Direct integration grants agents maximum control and composability. An agent accessing Uniswap Skills, Coinbase Agentic Wallet, and x402 payments can independently execute token swaps, manage liquidity positions, and pay for services—without intermediaries. But it also demands that agents—or their developers—integrate individually with each protocol and make configuration decisions manually.
Delegated Integration
The second model is delegated: specialized infrastructure sits between agents and DeFi, managing capital allocation on their behalf.
Giza is a prime example. Its flagship agent ARMA autonomously monitors lending rates across Morpho, Moonwell, Aave, and Compound—and instantly shifts stablecoin capital to the highest-yielding opportunity. Agents needn’t understand each protocol’s inner workings; Giza’s abstraction layer presents a unified interface. Since launching at the end of January, ARMA has deployed over 25,000 agents in its first four weeks—allocating over $35 million in capital and generating $5.4 million in trading volume on Coinbase’s Base L2, with every trade profitable after gas fees.
Generative Ventures—partnering with the Zero Human Company Institute and its Juno Agent—is tackling similar challenges via Robot Money, an autonomous asset allocation protocol built for AI agents. Its core thesis perfectly captures the flywheel argument: every agent with a wallet accumulates income—and much of that capital sits idle.

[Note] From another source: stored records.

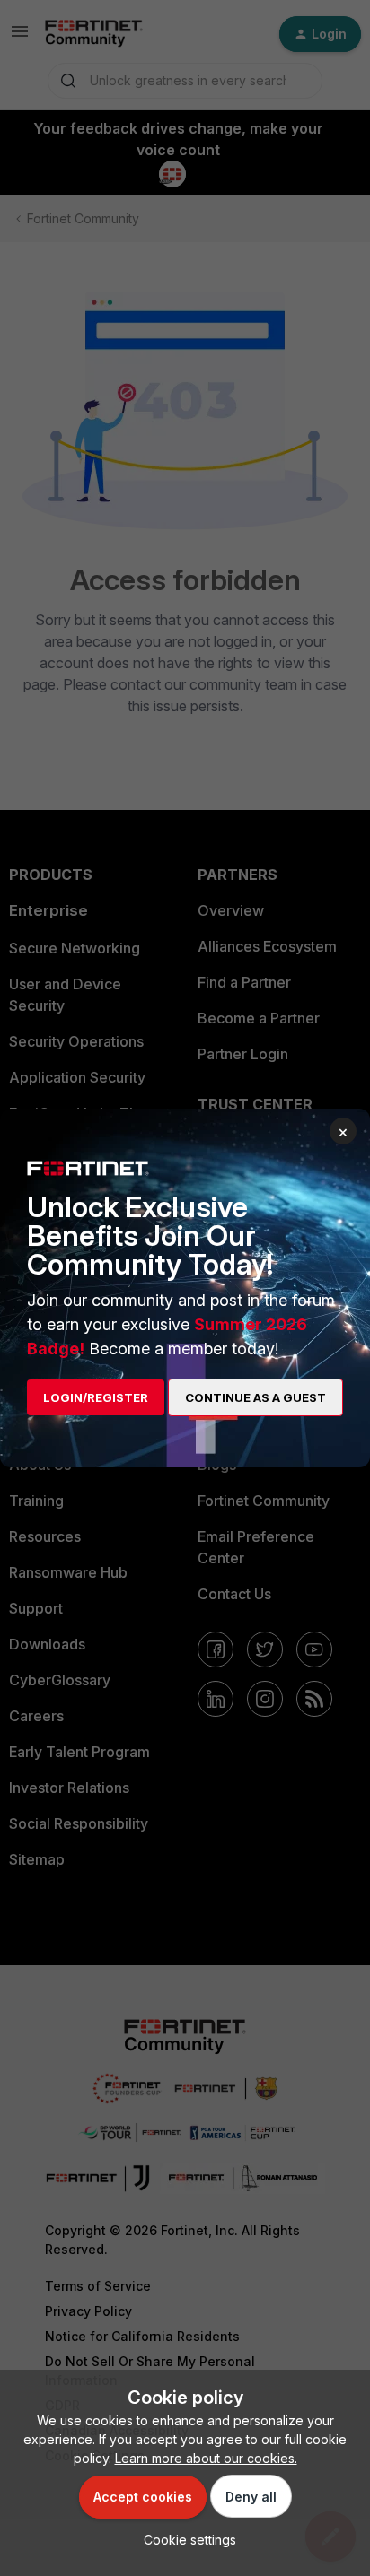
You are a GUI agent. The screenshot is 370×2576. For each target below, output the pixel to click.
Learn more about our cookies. (206, 2458)
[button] (185, 2539)
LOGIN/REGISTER (95, 1397)
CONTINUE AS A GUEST (255, 1397)
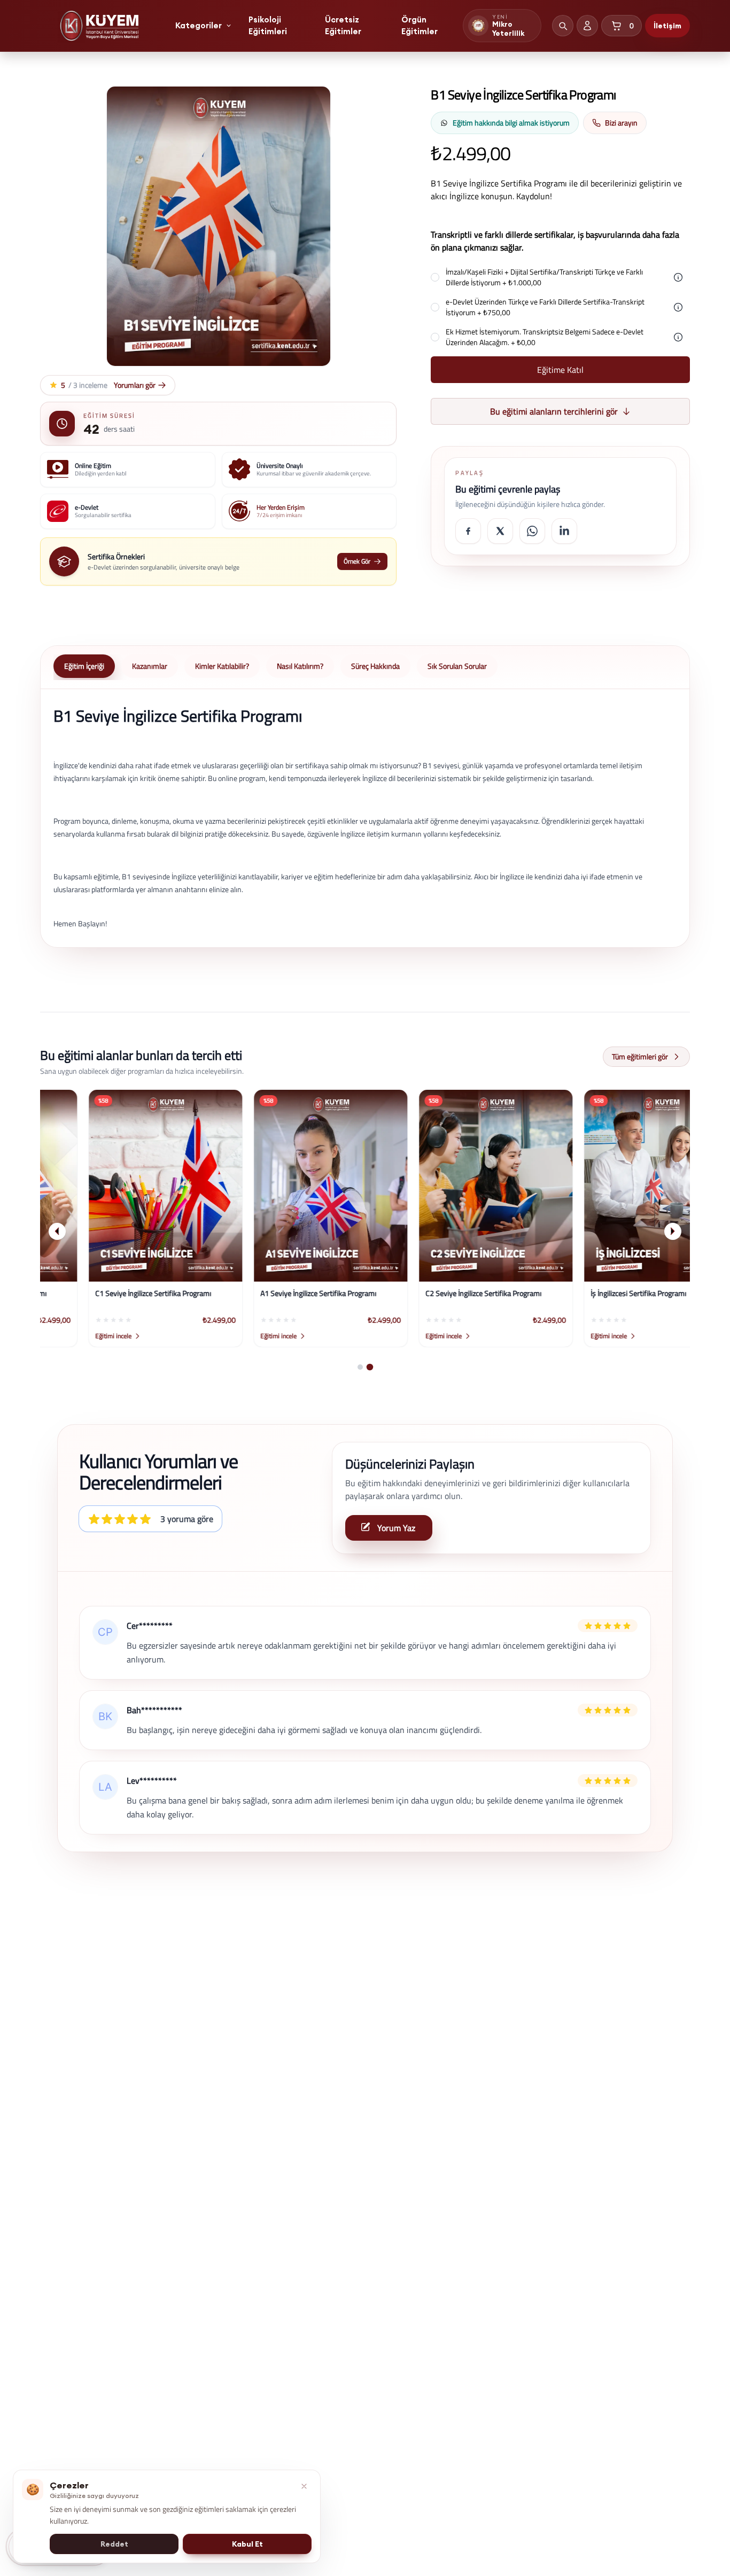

Robot Money provides a treasury allocating capital across three risk tiers: stablecoin yield strategies (50%), governance-selected agent-economy tokens (25%), and yield-generating liquidity tokens (25%). The result: idle agent capital transforms into actively managed, productive capital.
The delegated model trades control for simplicity. A ZHC generating surplus revenue need not build custom DeFi integrations or develop yield-optimization logic—it can deposit capital into protocols like Giza or Robot Money and let specialized agents handle the rest. For most early ZHCs, the core bottleneck lies in product development—not treasury optimization—making this a rational path.
These two models aren’t competing—they’re converging. As more protocols roll out direct agent interfaces, delegated allocators like Giza gain more investment options—enhancing their ability to maximize returns. And as delegated allocators attract more agent capital, protocols gain stronger incentives to build agent-native interfaces to compete for that capital (which ordinary agents can also use). Both ends of the tech stack are investing resources independently—the strongest signal yet that underlying demand is real and imminent.
Conclusion
The tech stack for agentic capital markets is no longer a set of disjointed primitives. Payments, identity, capital formation mechanisms, and capital allocation infrastructure are coalescing into an integrated system—one that enables autonomous agents to earn revenue, transact, and compound capital on-chain—without human intervention.
The agents described here remain early-stage. Their revenue is modest, their products nascent, and their token models still evolving. Yet the structural forces they embody are novel—and likely accelerating from here.
The 2030 vision sketched at the outset—a composer-agent running an IP licensing business, purchasing inference services priced in computation units, hedging input costs on a perps DEX, and compounding capital across lending protocols—is not yet reality. But every infrastructure layer required to realize it is actively being built. We’re witnessing its earliest incarnations unfold in real time. It’s still rough—most experiments may fail, and infrastructure remains cobbled together. Yet its structural logic holds—and its pace of development suggests we may not need to wait until 2030 to see the answer.